Arguments pertinents
1. Absence d'urgence : La décision met en évidence que l'ordre de réquisition de 2013 ne respectait pas la condition d'urgence stipulée à l'article L. 2215-1 du code général des collectivités territoriales. La cour a noté qu'EDF était soumise à une série d'ordres identiques depuis 2009, ce qui a limité sa liberté de négociation avec la SARA. L'absence de nouveaux contrats d'approvisionnement ne résultait pas d'une volonté d'EDF de changer de fournisseur, mais était une conséquence directe de la réquisition continue du préfet.
> "La cour en a déduit que le fait qu'EDF n'avait plus conclu de contrat d'approvisionnement avec la SARA depuis la fin de l'année 2009 ne traduisait pas une décision de recourir à un autre fournisseur..."
2. Capacité de stockage : Concernant la capacité de stockage de SARA, la cour a relevé qu'aucun élément ne justifiait que cette capacité était proche de la saturation au moment de l'arrêté, ce qui affaiblit l'argument de l'urgence.

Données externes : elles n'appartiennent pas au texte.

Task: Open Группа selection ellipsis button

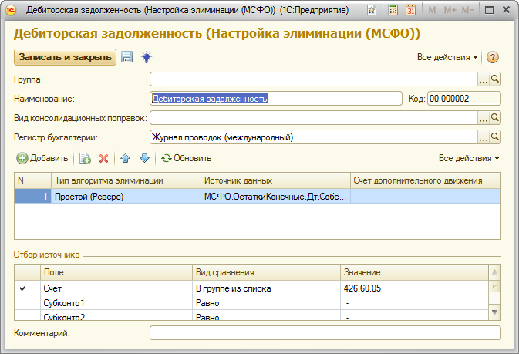Action: click(x=484, y=79)
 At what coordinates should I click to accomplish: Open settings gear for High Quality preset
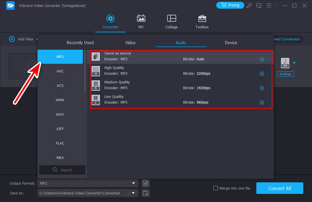(262, 73)
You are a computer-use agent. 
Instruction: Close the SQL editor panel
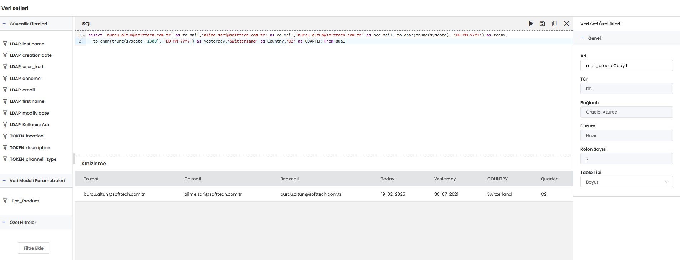pyautogui.click(x=566, y=24)
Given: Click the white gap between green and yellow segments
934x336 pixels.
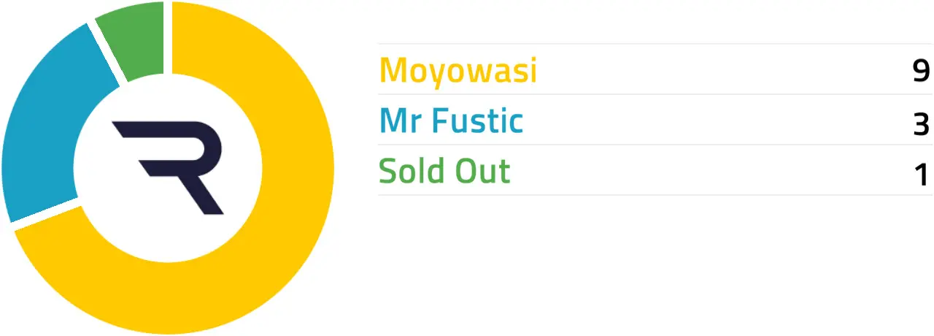Looking at the screenshot, I should click(x=168, y=37).
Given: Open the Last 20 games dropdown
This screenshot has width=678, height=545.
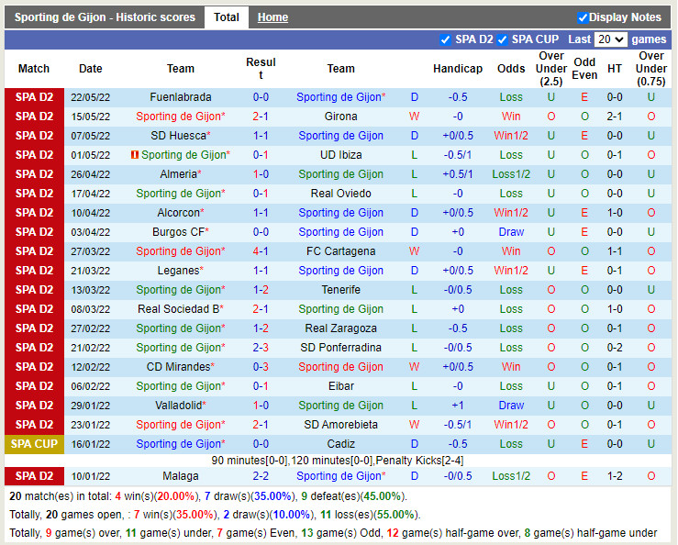Looking at the screenshot, I should [610, 39].
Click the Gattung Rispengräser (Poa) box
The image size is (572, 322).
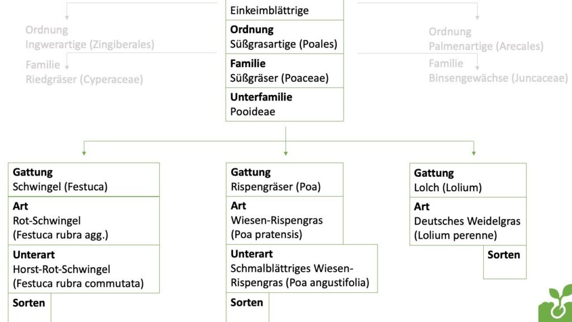click(285, 179)
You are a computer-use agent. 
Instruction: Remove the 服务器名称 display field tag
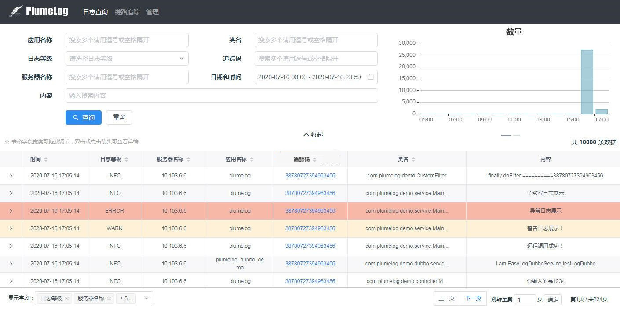[109, 298]
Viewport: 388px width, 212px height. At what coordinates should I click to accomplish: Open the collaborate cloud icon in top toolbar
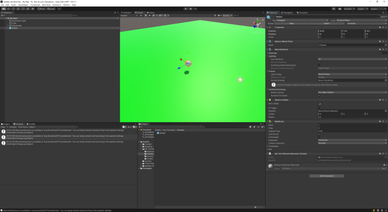point(340,9)
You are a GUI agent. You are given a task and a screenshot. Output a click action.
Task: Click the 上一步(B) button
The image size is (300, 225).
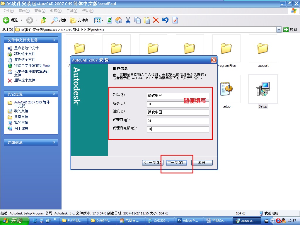pos(153,163)
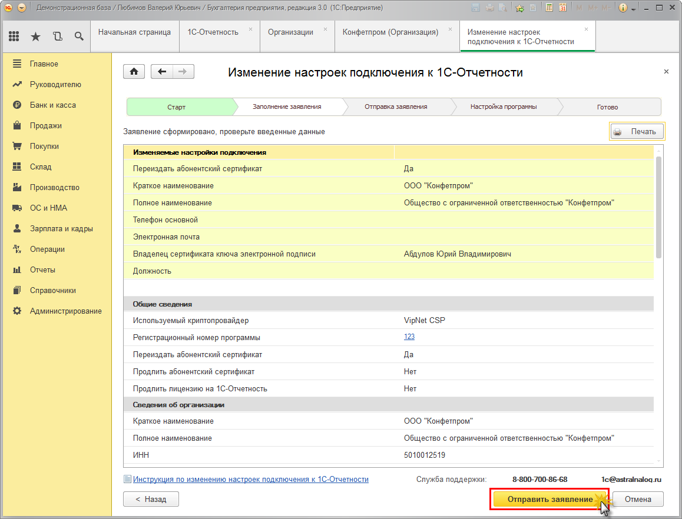Expand the dropdown arrow beside info icon
The width and height of the screenshot is (682, 519).
634,9
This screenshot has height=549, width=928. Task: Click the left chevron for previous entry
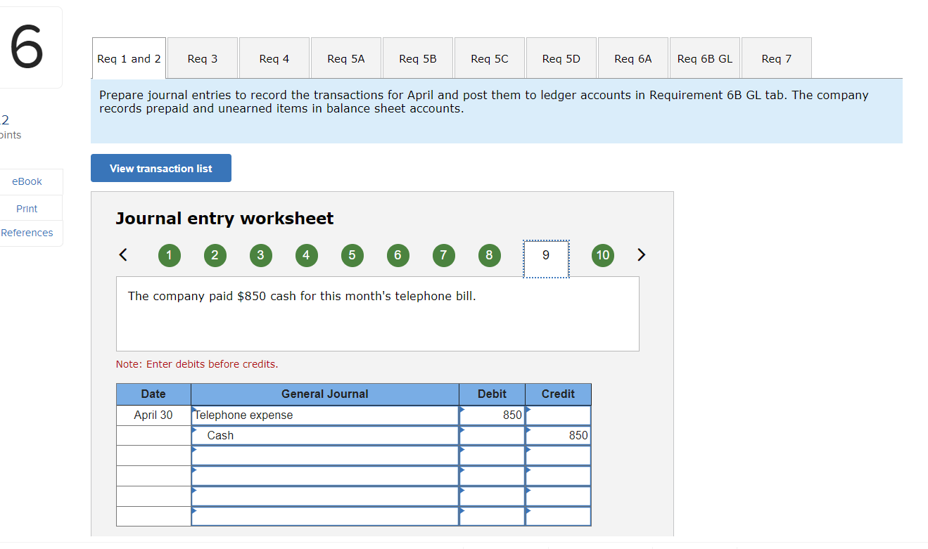pos(122,255)

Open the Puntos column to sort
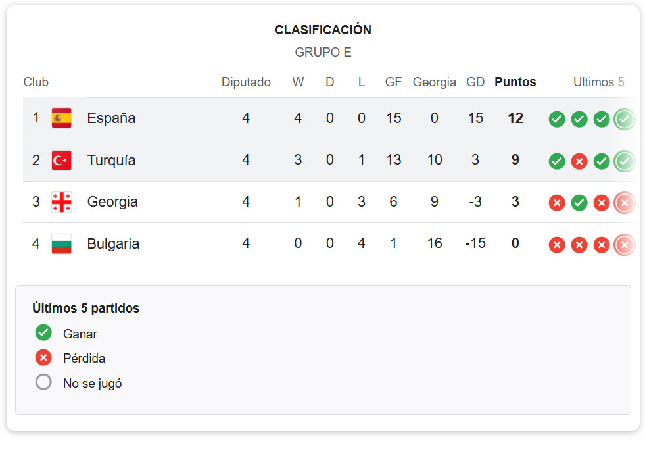click(515, 82)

> "Même si la capacité de stockage du fuel lourd dont disposait la SARA était limitée à une quantité correspondant uniquement à un mois de production de l'entreprise, aucun élément au dossier ne justifiait de ce que cette capacité aurait été proche de la saturation."
Interprétations et citations légales
1. Cadre juridique de la réquisition : L'article L. 2215-1 du Code général des collectivités territoriales précise les conditions dans lesquelles un préfet peut agir par réquisition. Il stipule qu'une telle décision doit être fondée sur une situation d'urgence liée au maintien de l'ordre public.
> "En cas d'urgence, lorsque l'atteinte constatée ou prévisible au bon ordre, à la salubrité, à la tranquillité et à la sécurité publiques l'exige..." (Code général des collectivités territoriales - Article L. 2215-1)
2. Légalité des décisions administratives : La cour a également fait référence à l'appréciation souveraine des faits par le juge du fond, soulignant que son appréciation ne devait pas être entachée de dénaturation. Cela renforce le principe selon lequel les décisions administratives doivent respecter des critères objectifs et ne peuvent pas être prises de manière arbitraire.
En somme, la décision du Conseil d'État confirme l'absence d'urgence dans la réquisition du préfet, qui se fonde sur une série d'ordres antérieurs limitant les choix d'EDF, ainsi qu'une évaluation factuelle de la situation de stockage chez SARA. La cour a donc jugé que l'ordre de réquisition était illégal.